In the first novel about Sherlock Holmes, A Study in Scarlet, the narrator, Watson, describes an injury he sustained in service to the British Army during the second Afghan War. He took a Jazail bullet to the shoulder, shattering the bone and grazing an artery. In the next novel, The Sign of Four published three years later in 1890, Watson notes that he has trouble keeping up because he’d been shot in the leg.
It’s a mystery within a mystery – the kind of discrepancy that has Sherlock Holmes scholars looking to make sense of it. In the thousands of volumes that make up the Sherlockean canon, there are articles analyzing whether Watson was in fact shot in both places, and articles by physicians explaining how a shoulder wound could lead to leg pain.
It’s part of the so-called “Great Game,” which requires Sherlockean scholars to accept a few rules. 1) Sherlock Holmes was a real person; 2) Watson was a real person who wrote the stories; and 3) Sir Arthur Conan Doyle was not the author, but a literary agent.
Michael Kean, a retired publishing executive who lives in Pebble Beach, has spent many hours combing over questions like these in his home library. Floor-to-ceiling custom-built bookshelves – the highest accessible only by ladder – hold an estimated 5,000 books.
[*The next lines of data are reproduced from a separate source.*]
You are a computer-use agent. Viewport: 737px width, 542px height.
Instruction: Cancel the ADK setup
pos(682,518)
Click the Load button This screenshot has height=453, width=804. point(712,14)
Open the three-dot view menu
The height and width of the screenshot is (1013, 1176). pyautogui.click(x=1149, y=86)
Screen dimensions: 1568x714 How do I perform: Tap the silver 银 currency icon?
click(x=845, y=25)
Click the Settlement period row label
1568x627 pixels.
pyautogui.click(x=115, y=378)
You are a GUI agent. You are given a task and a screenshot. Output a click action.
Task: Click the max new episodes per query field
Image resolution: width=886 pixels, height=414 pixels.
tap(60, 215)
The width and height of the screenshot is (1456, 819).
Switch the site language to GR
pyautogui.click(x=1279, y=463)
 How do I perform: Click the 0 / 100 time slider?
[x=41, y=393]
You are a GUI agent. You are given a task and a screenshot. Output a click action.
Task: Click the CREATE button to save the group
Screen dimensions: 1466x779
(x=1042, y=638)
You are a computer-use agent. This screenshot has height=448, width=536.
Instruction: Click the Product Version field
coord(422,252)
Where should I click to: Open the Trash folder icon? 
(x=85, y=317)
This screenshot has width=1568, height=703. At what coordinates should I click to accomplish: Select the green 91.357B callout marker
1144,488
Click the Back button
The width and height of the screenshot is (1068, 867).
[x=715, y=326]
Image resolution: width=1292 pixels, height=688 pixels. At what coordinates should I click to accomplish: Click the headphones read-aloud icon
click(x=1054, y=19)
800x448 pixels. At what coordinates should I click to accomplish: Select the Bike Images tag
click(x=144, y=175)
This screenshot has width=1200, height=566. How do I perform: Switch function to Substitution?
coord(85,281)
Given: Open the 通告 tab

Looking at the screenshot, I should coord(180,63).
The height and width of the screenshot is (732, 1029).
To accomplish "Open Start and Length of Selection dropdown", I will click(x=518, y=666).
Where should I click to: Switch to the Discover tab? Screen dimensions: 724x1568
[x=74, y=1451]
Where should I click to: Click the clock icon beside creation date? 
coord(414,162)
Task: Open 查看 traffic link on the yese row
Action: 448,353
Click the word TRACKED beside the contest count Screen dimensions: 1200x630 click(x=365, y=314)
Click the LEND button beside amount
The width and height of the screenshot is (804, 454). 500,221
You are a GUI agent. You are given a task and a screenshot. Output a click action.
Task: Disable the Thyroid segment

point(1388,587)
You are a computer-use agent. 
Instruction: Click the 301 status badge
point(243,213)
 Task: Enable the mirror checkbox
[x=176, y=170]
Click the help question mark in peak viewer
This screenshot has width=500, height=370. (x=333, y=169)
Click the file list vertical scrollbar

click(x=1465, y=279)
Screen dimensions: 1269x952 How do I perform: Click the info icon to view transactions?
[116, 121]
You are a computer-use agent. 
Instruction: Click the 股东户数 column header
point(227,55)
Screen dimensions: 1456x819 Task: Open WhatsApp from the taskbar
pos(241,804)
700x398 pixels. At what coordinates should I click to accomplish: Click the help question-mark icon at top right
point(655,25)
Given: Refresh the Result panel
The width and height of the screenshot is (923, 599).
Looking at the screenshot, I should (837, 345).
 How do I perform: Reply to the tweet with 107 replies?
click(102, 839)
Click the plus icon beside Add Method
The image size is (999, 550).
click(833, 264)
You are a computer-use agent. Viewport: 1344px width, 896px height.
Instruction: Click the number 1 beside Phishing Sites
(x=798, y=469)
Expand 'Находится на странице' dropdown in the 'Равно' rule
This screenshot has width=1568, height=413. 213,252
There are only 56 short stories about Sherlock holmes and four novels, but Kean has dozens of editions of each. There are children’s editions, foreign-language editions. Two full shelves are devoted to pastiches and parodies, with titles like Picklock Holmes and A Scandal in Bulimia. There are about 2,000 collectibles, like Holmes busts and pipes, and letters Doyle wrote. Kean shows off a handwritten note, dated 1902, he bought at auction for $65. “Now it would be 10 or 15 times that much,” he says. “They’re extremely collectible.”
To round out this idyll of a Sherlock Holmes library, Kean’s springer spaniel, with long floppy ears, looks the part of a detective’s sidekick. She’s named Violet, after a character in “The Copper Beeches.” She curls up at the foot of two leather chairs in front of the fireplace.
At the next annual meeting of the Baker Street Irregulars in 2020, Kean will become the sixth person in the association’s 86-year history to assume the role of “benevolent dictator.” (The technical title used to be “commissionaire,” but then a previous dictator benevolently changed the title to Wiggins – named after a character who leads a group of street urchins occasionally employed by Holmes to provide intel.)
Formed in 1934 in New York, the Baker Street Irregulars are the world’s oldest Sherlock Holmes literary society, by invitation only. Their annual dinner – on a Friday night close to Holmes’ supposed birthday (Jan. 6), at the Yale Club in New York, is also invitation-only.
“If you’re an invested member you get an invitation,” Kean explains. “You can recommend a dinner guest to Wiggins. Send a letter, indicating who the guest is and their Sherlockean bonafides. Wiggins then decides who is going to get an invitation and who isn’t.”
Kean’s bonafides include publishing several articles on Holmes. For one on place names, he brought his wife, Connie, on a research expedition to rural England. “There are some identifiable places in The Hound of the Baskervilles,” he says. “There’s a town called Combe Tracy. In real life, there’s a town called Bovey Tracy, another called Whiticombe.”
He also wrote a paper on first sentences, looking for “grabbers” in the 60 Holmes stories, only to find the first lines weren’t all that grabby. Still, Doyle’s fictional character is one of the most widely recognized in the English-speaking world, and he was once the highest-paid writer in the world because of Sherlock’s popularity.
“Doyle hoped that he would be known as a ‘serious’ writer,” Kean says, so he killed off Sherlock Holmes in a struggle at a waterfall – but then brought him back, after surviving the fall and crawling back up the cliff, in order to make money. (Kean’s library includes two shelves devoted to Doyle’s other works; Sherlock Holmes accounts for just about 5 percent of his writing, which includes six volumes on World War I, a history of the Boer War and political treatises with some contradictory ideas about women’s autonomy.)
Kean himself was first invited in 1978 to BSI’s dinner, then invested as a member in 1979. All members get a name, after a character, phrase or place in a story. (Names include “Cavendish Square” and “That Gap on the Second Shelf.” Kean’s is “General Charles Gordon.”)
“People ask, ‘What’s your most valuable book?’” Kean says. “I could pull a book off the shelf that’s worth about $12,000, but my most valuable is this complete Sherlock Holmes edition.” He climbs the ladder to reach a tall self, and opens to the title page. It was his first introduction to Holmes, given to him as a gift. There’s a note from his then-soon-to-be-wife: “With love on your birthday, 1968.”